John Henry Newmann (Londres 1801– Birminghan 1890), que acaba de ser canonizado pelo Papa Francisco (13/10), foi um dos mais eminentes homens de fé e cultura da Inglaterra. Ao mesmo tempo que desenvolveu imensa atividade intelectual e universitária, famoso escritor, foi dotado de grande bondade e humildade, cuidando de enfermos e pessoas desvalidas, confirmando na prática de cada dia o que acreditava e ensinava aos seus estudantes.
O brilhante jovem John nasceu numa família que pertencia à Igreja anglicana. Certamente uma família piedosa, mas foi aos 15 anos de idade que neste jovem se deu uma verdadeira mudança de vida. Não se tratou de mera emotividade, mas de um elã espiritual que marcou toda a sua vida.

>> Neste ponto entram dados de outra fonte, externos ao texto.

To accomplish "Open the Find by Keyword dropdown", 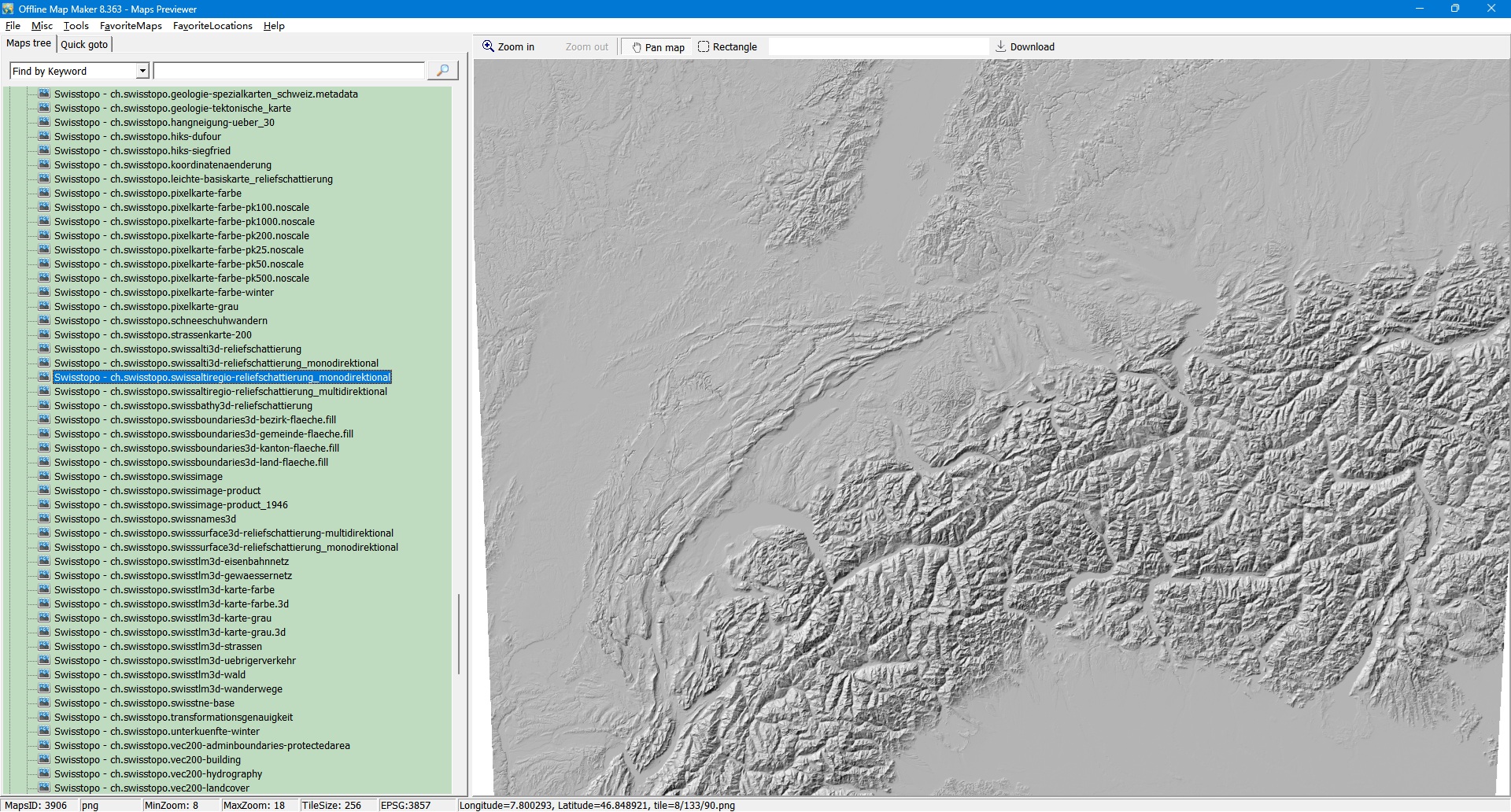I will [x=142, y=71].
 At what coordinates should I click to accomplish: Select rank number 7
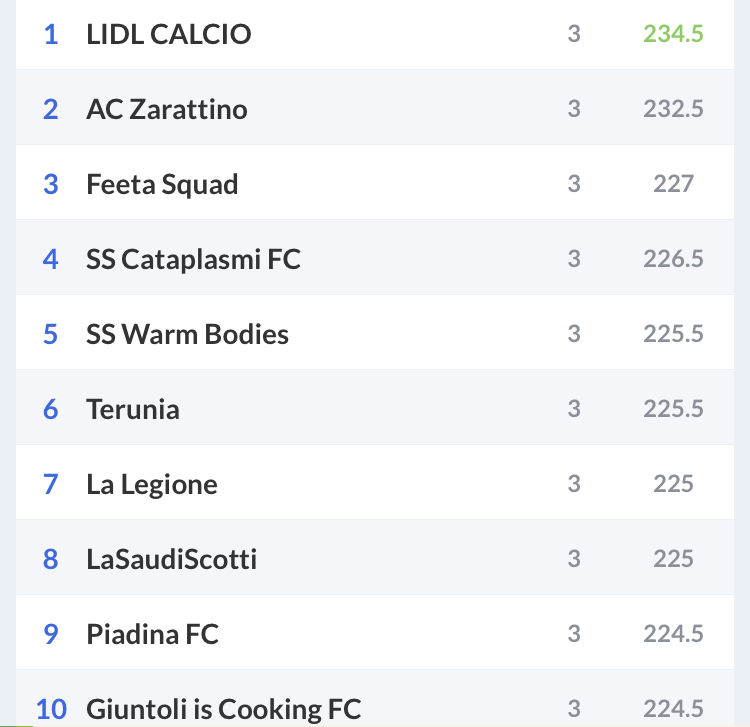(x=51, y=484)
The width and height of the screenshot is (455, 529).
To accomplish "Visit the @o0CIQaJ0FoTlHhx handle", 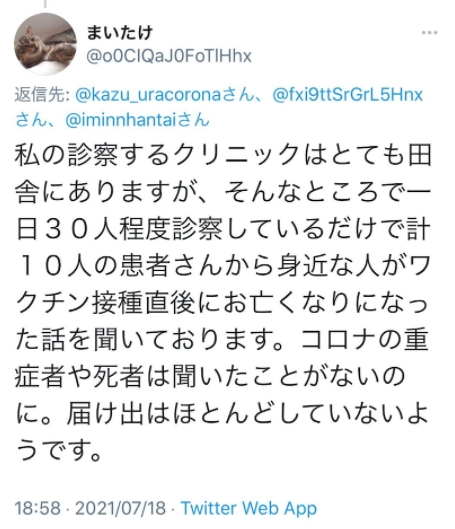I will click(x=169, y=56).
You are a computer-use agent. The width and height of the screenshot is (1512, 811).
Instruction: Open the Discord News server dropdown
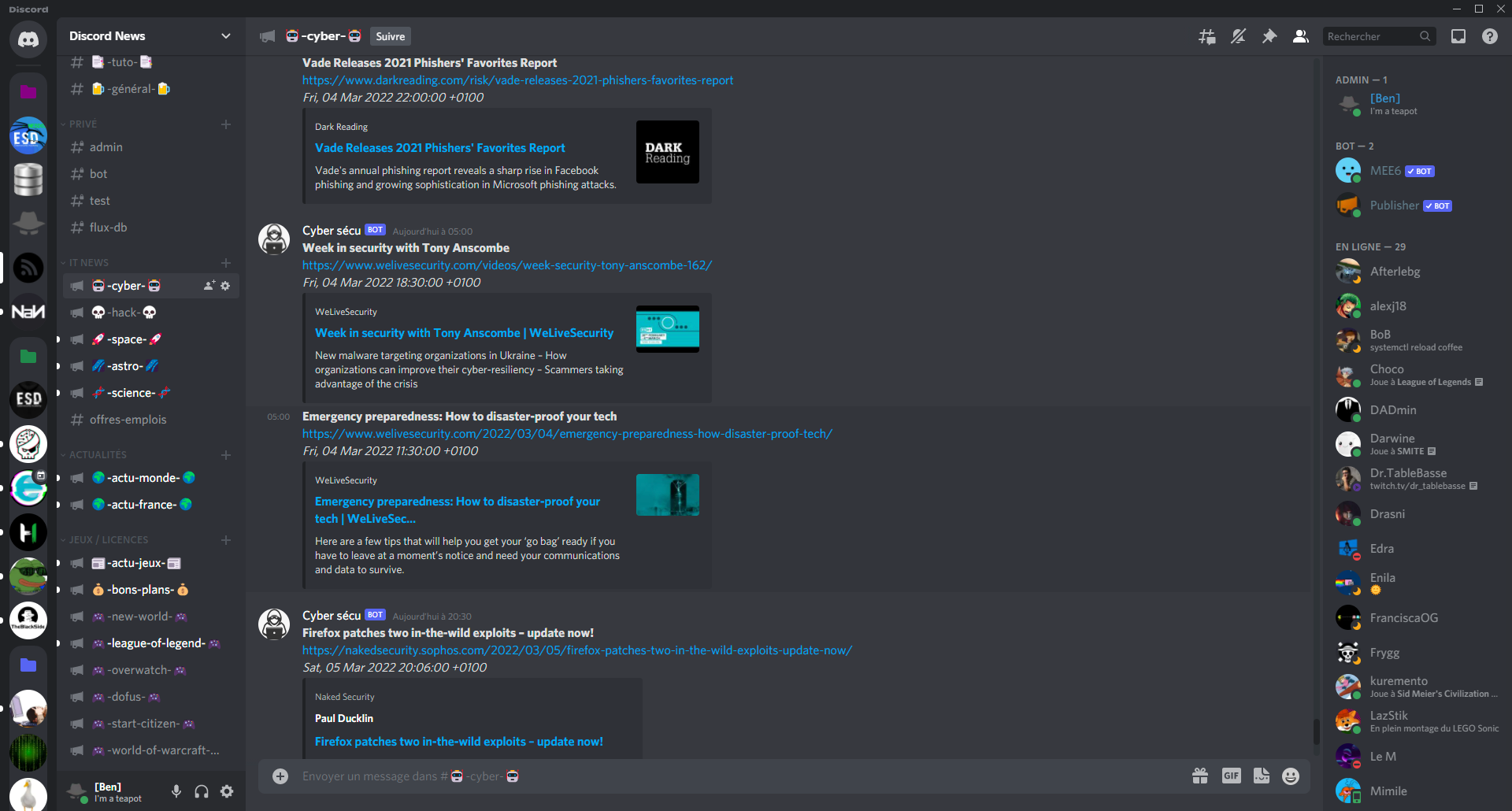pos(150,36)
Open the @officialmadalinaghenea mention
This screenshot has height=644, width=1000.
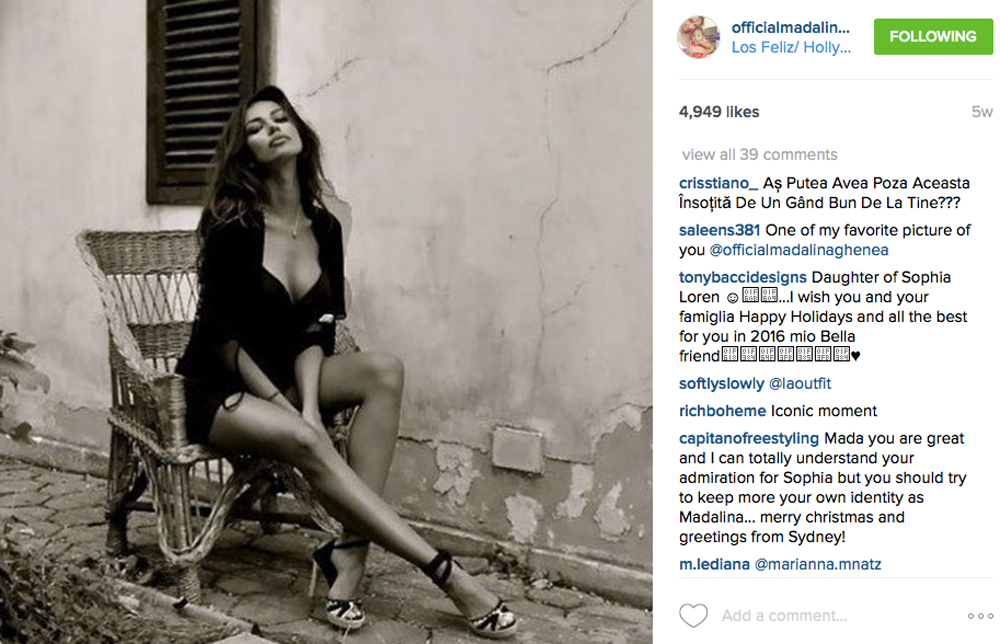799,250
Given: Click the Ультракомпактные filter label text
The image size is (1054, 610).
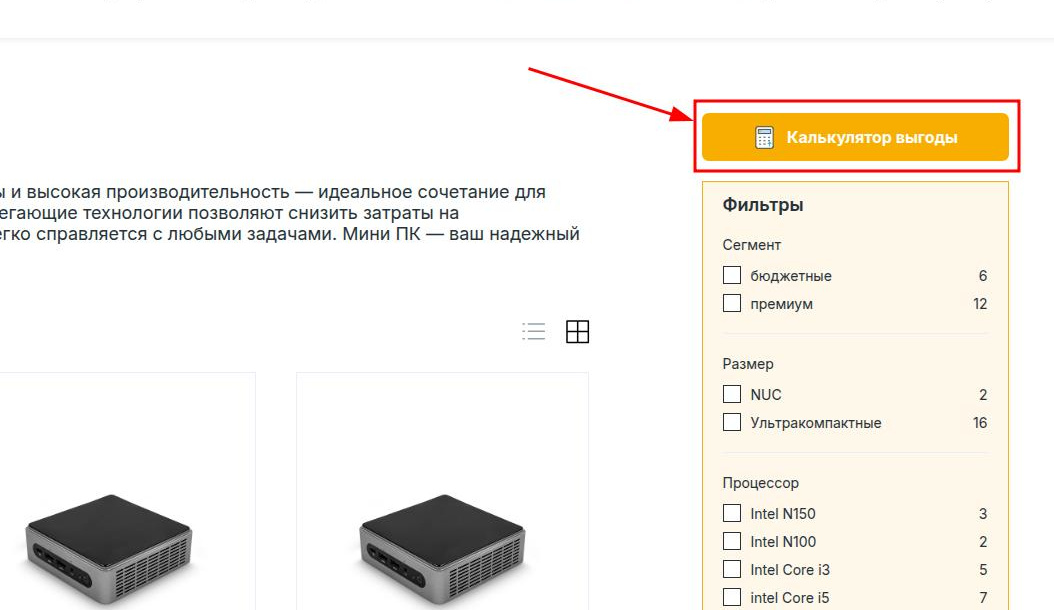Looking at the screenshot, I should (815, 423).
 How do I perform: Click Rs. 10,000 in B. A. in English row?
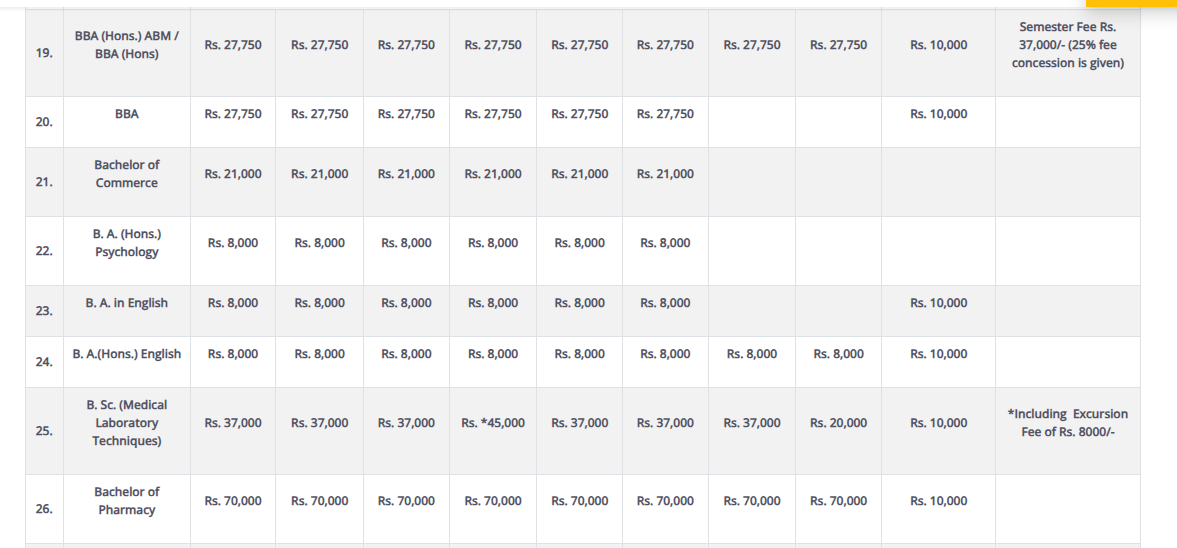coord(939,303)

Com apenas 16 anos (1817) foi admitido na prestigiosa Universidade de Oxford, onde estuda apaixonadamente a história, os idiomas, as ciências, a poesia, a teologia. Os que leem a sua biografia (Apologia pro vita sua) se certificam da grande aventura intelectual e a mística que o conduziram a membro do corpo professoral da universidade e, com opção pelo celibato, à ordenação sacerdotal na Igreja anglicana (1825), vindo a receber paróquias nas quais ficou conhecido como dedicado pastor, profundo estudioso da literatura patrística e esmerado orador.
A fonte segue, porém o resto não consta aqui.